Although MAM has many advantages over conventional analytical approaches, there may be some challenges in introducing the workflows into an existing laboratory infrastructure. The initial investment and ongoing maintenance costs for high resolution mass spectrometers may be a significant hurdle for many organisations, especially if they already have access to instruments suitable for the conventional approaches.
As with any new venture, building a team with the right expertise is key to success. Training programmes need to be developed to ensure users have the expertise to use MAM at different stages in process development and in QC. Contract organisations may also need to allocate time and resources into adapting their MAM workflows for diverse projects, such as the various phases of clinical trials, or to study different types of molecules.
To make full use of the large volumes of data MAM produces, users will need access to the appropriate data management and analytical software. Furthermore, it will be important for contract organisations to communicate effectively with their customers to ensure the data analysis meets their expectations and the requirements of the regulatory authorities across the globe.
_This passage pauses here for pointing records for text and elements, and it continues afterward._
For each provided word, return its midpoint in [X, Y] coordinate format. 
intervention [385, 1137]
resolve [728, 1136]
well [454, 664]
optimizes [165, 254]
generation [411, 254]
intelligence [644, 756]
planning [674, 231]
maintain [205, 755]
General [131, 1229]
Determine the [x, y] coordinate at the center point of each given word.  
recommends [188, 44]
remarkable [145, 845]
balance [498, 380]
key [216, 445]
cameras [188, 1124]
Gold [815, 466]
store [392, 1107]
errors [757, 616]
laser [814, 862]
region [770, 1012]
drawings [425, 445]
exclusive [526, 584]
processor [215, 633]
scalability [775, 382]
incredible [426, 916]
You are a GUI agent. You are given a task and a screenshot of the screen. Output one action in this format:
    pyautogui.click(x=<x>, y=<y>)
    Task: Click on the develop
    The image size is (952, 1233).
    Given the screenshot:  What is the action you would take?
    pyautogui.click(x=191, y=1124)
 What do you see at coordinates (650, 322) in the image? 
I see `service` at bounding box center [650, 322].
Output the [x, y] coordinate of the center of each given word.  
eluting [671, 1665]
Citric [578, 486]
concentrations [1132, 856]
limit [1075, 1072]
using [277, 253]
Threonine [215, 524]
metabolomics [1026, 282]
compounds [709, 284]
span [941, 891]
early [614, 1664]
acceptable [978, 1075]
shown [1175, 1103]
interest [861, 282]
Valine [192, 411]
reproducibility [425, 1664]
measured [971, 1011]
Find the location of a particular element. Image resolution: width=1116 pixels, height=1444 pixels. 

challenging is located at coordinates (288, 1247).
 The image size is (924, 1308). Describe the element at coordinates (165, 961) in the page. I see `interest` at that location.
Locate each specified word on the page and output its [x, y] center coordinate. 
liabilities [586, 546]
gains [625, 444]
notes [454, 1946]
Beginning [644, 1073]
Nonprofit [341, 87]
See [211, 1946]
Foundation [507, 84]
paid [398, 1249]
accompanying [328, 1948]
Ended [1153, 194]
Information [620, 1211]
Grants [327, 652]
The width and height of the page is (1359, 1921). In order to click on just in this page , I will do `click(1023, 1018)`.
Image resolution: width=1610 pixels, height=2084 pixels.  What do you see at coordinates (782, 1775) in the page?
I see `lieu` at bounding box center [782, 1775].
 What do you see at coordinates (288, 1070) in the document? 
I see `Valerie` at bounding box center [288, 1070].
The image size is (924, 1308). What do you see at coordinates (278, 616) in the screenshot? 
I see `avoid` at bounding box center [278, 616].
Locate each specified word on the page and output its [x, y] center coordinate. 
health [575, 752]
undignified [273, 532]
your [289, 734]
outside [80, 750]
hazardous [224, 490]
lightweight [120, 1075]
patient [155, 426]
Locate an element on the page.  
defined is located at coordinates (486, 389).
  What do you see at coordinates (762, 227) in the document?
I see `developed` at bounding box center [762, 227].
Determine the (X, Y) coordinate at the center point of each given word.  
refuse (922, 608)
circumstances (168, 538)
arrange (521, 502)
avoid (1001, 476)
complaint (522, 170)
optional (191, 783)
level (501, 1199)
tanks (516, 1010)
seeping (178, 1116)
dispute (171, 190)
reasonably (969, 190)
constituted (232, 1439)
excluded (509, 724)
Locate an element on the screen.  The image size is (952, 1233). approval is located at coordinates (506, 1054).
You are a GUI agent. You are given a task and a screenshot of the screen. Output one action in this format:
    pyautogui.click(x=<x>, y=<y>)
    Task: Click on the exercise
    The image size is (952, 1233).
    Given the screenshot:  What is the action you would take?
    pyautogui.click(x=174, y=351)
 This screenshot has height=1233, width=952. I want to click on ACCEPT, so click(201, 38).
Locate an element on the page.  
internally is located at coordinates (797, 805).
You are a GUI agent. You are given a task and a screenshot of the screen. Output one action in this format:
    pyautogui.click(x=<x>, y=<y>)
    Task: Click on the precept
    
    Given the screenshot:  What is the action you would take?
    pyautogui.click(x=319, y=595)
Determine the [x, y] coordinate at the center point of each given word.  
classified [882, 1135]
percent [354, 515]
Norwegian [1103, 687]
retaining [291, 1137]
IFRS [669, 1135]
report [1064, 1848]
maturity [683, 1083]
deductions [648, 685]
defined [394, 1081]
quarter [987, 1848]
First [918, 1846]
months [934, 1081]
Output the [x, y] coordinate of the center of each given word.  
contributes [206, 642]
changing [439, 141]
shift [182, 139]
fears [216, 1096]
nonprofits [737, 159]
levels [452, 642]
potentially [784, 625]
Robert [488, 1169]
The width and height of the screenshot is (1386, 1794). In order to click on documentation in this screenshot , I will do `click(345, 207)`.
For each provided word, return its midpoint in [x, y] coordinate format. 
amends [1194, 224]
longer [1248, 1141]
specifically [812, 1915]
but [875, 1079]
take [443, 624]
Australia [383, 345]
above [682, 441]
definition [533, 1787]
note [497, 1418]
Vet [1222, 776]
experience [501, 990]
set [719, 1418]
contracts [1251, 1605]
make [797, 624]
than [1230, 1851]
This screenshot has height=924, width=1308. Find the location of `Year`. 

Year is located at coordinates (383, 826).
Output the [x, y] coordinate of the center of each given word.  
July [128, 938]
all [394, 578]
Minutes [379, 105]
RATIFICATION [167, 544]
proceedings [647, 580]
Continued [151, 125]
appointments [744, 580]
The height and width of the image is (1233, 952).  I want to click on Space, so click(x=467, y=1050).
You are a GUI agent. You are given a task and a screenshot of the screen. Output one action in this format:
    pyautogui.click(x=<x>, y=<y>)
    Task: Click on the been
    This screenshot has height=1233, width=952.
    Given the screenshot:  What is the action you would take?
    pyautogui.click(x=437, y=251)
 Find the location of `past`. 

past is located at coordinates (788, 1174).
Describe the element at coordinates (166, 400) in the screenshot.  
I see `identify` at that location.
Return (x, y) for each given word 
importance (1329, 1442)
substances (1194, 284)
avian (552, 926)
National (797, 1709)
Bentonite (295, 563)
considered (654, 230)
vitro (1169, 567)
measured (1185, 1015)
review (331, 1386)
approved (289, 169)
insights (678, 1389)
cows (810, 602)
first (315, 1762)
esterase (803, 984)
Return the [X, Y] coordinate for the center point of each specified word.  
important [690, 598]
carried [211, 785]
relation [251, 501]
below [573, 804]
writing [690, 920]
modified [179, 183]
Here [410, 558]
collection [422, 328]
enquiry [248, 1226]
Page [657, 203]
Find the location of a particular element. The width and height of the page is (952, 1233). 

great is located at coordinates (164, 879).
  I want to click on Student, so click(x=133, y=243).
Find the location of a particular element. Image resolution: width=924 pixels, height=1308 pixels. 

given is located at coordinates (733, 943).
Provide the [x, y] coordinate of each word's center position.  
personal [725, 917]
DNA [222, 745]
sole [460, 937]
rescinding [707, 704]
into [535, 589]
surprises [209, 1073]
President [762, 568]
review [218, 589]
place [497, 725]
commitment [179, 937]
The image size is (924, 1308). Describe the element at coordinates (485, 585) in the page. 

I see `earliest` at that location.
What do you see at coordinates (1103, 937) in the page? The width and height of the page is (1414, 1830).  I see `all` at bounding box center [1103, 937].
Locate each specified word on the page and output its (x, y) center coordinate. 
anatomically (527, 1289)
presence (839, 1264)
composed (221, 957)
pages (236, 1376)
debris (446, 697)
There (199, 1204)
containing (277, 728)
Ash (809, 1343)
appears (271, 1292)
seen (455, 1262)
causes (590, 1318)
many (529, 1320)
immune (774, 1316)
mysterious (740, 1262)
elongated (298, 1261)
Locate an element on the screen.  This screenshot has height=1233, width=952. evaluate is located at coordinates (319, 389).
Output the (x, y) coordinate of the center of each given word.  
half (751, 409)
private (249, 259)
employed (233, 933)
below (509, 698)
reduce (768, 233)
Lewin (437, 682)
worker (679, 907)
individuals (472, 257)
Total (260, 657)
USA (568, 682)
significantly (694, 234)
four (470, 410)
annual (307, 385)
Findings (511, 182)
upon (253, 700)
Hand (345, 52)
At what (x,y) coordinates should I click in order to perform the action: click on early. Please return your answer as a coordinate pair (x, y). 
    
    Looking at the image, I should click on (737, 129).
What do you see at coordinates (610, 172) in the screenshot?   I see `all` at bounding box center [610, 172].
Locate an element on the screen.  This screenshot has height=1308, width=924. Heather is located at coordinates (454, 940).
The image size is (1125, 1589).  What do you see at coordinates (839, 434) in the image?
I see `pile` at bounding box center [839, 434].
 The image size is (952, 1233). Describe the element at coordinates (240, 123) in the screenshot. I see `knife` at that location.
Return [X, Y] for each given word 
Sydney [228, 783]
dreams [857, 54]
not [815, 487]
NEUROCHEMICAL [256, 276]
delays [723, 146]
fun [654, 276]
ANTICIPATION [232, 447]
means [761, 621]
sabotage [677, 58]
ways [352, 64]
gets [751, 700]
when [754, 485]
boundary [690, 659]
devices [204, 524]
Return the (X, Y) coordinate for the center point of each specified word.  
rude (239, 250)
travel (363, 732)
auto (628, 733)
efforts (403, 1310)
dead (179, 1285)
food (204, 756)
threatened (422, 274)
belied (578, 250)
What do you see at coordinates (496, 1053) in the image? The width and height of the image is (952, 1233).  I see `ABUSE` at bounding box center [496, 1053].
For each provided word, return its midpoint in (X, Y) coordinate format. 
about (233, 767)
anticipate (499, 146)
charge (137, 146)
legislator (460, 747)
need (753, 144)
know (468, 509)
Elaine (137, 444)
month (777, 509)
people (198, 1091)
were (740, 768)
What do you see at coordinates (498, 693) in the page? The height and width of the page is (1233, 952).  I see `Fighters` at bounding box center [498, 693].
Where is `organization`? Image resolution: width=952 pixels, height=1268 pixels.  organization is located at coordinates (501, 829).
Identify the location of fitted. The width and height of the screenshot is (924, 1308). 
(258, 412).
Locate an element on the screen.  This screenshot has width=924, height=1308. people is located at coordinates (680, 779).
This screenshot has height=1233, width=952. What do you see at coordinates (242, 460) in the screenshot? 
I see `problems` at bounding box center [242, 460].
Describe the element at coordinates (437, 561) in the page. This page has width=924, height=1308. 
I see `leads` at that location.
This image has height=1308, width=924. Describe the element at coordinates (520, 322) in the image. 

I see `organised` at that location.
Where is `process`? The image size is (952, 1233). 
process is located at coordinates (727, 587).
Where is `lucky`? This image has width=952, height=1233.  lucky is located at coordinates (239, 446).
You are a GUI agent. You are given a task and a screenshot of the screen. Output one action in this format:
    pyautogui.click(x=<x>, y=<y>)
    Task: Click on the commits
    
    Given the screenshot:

MS is not currently widely used in QC and, therefore, individuals working in this space may not be familiar with MAM and other MS approaches. Since MAM offers site specific information and higher sensitivity compared to some conventional analytical methods, it could bring to light new data that may need more initial work to interpret but will ultimately provide new insights for better product development. For example, the MAM profile of a molecule may show changes that conventional methods miss.
The clinical significance of any differences between MAM data and conventional data needs to be understood before making important decisions on the direction of the product development. Therefore, while MAM workflows are being established, it is important to use orthogonal to conventional methods during the early stages of product development. During Investigational New Drug filing, it is recommended to use MAM data to support the chemistry, manufacturing and controls data acquired using conventional approaches. The data collected in the early stages of development will allow organisations to use MAM instead of conventional methods later on in the process to achieve better timelines.
Once the initial hurdles of setting up MAM workflows are overcome, contract organisations will be in a good position to offer more streamlined and higher sensitivity analytical testing to their customers.
What is the future of MAM?
Over the next four-five years, it is expected that MAM will start to replace conventional analytical approaches in biopharmaceutical process development and become more widely used in QC. The adoption will be mainly driven from the growth projected in bi-specifics, fusion proteins and other complex biomolecules. MAM may also be adopted for in-line testing of molecules during upstream and downstream operations to highlight potential issues in real-time and allow adjustments to be made during the manufacturing process, rather than having to wait until the batch harvest to determine successful product quality and yield.
While there are short-term challenges in implementing MAM, these are likely to be outweighed by the long-term benefits for contract organisations and their customers. As an LC-MS approach, MAM has the potential to replace several conventional methods for monitoring product quality attributes during the development of new biopharmaceuticals, including some LC methods, cation exchange chromatography, CE-SDS and ELISA. It has the potential to accelerate biopharmaceutical development and manufacturing and is set to become a critical tool for analytical testing.